* _AUSGEWÄHLTER TEXT_:
Martin Schulz setzt seine Partei unter Strom kann er auch liefern?
Einhundert Prozent wow! Der neue SPD-Chef Martin Schulz hat ein besseres Wahlergebnis erzielt als alle seine Vorgänger in der geschichtsträchtigen Sozialdemokratischen Partei Deutschlands. Selbst die staatssozialistischen Genossen Erich Honecker und Leonid Breschnew, die seinerzeit die SED beziehungsweise die KPdSU anführten, erreichten nicht die Maximal-Punktzahl.
Der Vergleich hinkt natürlich. Der Schulz-Superlativ kommt bei der SPD aus tiefster Seele. Der frischgebackene Frontmann und Kanzlerkandidat der Sozialdemokraten wurde aus freien Stücken auf den Schild gehoben. Die 90-Prozent-plus-Resultate von Honecker & Co. waren hingegen von oben gelenkt.

* _INHALT DES DATENSATZES_:

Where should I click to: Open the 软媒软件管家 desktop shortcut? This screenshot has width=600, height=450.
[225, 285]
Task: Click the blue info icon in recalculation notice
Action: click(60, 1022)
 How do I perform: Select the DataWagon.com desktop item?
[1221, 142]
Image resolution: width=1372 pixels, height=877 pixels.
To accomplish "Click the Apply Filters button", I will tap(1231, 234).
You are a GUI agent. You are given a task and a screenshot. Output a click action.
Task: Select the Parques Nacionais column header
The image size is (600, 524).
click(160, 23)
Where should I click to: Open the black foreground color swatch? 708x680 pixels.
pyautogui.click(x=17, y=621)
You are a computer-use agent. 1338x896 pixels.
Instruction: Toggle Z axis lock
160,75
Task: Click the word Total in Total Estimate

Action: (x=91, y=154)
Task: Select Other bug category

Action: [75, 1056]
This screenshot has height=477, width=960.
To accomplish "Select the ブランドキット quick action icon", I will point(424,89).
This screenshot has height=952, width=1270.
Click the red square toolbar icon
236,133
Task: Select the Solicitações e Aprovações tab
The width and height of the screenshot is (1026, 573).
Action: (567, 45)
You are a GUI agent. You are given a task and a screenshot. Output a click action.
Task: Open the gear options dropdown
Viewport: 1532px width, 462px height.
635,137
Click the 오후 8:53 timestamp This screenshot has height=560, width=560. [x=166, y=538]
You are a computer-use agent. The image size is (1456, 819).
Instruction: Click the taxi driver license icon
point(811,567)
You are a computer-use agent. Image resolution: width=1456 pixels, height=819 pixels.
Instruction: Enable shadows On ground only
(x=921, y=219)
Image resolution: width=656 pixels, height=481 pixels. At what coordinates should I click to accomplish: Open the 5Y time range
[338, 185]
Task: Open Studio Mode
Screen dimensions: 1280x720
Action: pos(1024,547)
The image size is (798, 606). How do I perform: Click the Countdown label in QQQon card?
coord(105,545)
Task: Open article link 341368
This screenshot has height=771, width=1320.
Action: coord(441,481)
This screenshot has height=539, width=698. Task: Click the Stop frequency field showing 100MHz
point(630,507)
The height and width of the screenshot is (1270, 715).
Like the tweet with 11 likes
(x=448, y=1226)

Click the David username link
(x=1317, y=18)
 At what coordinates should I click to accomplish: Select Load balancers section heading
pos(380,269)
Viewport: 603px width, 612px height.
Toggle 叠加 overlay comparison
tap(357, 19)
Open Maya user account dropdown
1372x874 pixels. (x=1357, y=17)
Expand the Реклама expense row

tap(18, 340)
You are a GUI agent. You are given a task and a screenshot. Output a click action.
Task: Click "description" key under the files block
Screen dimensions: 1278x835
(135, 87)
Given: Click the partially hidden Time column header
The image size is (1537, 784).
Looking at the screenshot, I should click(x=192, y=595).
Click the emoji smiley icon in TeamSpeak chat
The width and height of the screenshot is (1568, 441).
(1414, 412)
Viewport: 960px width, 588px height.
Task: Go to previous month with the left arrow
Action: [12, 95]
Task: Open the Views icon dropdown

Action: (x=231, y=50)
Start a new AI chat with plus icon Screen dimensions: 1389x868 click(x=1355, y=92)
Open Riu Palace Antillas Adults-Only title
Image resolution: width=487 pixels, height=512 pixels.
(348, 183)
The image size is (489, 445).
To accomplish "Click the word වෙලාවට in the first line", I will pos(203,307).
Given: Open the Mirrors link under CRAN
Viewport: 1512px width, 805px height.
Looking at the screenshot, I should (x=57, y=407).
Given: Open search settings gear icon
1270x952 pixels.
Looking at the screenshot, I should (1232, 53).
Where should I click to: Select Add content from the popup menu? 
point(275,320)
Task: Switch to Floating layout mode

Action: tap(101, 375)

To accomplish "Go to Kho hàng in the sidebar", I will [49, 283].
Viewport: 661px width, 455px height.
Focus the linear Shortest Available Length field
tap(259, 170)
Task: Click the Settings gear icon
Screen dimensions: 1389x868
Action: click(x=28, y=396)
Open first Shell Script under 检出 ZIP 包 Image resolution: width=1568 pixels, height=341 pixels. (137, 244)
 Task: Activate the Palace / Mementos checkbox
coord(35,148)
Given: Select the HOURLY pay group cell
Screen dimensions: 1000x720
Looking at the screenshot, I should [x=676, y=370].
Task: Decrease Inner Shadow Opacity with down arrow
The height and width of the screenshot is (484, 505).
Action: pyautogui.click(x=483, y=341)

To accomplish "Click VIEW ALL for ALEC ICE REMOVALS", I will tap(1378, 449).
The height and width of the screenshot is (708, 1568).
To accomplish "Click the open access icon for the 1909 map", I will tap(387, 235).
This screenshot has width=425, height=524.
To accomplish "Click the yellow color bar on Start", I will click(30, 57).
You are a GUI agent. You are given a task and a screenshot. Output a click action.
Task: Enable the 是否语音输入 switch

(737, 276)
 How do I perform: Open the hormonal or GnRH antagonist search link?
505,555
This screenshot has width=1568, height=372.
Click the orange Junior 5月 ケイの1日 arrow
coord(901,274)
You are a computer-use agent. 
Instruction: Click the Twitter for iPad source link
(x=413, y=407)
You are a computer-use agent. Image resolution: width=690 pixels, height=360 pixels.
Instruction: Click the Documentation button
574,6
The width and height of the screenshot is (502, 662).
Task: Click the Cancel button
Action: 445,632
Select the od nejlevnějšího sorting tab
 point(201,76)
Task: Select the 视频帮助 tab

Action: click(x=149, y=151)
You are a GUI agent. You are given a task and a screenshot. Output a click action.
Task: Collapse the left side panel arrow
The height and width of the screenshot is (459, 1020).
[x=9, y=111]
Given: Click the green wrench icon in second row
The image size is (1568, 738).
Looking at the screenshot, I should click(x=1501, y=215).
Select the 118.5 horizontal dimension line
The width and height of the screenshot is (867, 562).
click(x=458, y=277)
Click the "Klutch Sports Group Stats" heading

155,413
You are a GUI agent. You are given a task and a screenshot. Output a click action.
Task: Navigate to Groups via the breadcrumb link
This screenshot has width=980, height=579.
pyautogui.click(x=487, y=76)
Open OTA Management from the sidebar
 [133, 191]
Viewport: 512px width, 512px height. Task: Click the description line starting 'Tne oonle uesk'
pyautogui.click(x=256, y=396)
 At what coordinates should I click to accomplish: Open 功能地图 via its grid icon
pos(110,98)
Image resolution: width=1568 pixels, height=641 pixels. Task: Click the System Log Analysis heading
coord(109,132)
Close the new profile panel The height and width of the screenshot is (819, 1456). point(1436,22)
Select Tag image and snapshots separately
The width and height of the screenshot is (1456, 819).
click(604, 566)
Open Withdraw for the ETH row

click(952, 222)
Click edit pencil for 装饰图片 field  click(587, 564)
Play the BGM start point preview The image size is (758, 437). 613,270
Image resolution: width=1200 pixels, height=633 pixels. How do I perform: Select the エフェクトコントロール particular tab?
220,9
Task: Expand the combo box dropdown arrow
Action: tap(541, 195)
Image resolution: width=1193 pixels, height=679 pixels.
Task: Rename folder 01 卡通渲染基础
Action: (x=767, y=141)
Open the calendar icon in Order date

* _AUFGABEN_:
1. Welches Wahlergebnis erzielte Martin Schulz laut dem ausgewählten Text?
2. Gib den ausgewählten Text wortgetreu wieder, beginnend bei „Einhundert Prozent wow!“ und endend bei „von oben gelenkt.“.
Die Zeilen haben mit dem ausgewählten Text nichts zu tun.

* _DIE ANTWORTEN_:
1. Einhundert Prozent.

2.
Einhundert Prozent wow! Der neue SPD-Chef Martin Schulz hat ein besseres Wahlergebnis erzielt als alle seine Vorgänger in der geschichtsträchtigen Sozialdemokratischen Partei Deutschlands. Selbst die staatssozialistischen Genossen Erich Honecker und Leonid Breschnew, die seinerzeit die SED beziehungsweise die KPdSU anführten, erreichten nicht die Maximal-Punktzahl.
Der Vergleich hinkt natürlich. Der Schulz-Superlativ kommt bei der SPD aus tiefster Seele. Der frischgebackene Frontmann und Kanzlerkandidat der Sozialdemokraten wurde aus freien Stücken auf den Schild gehoben. Die 90-Prozent-plus-Resultate von Honecker & Co. waren hingegen von oben gelenkt.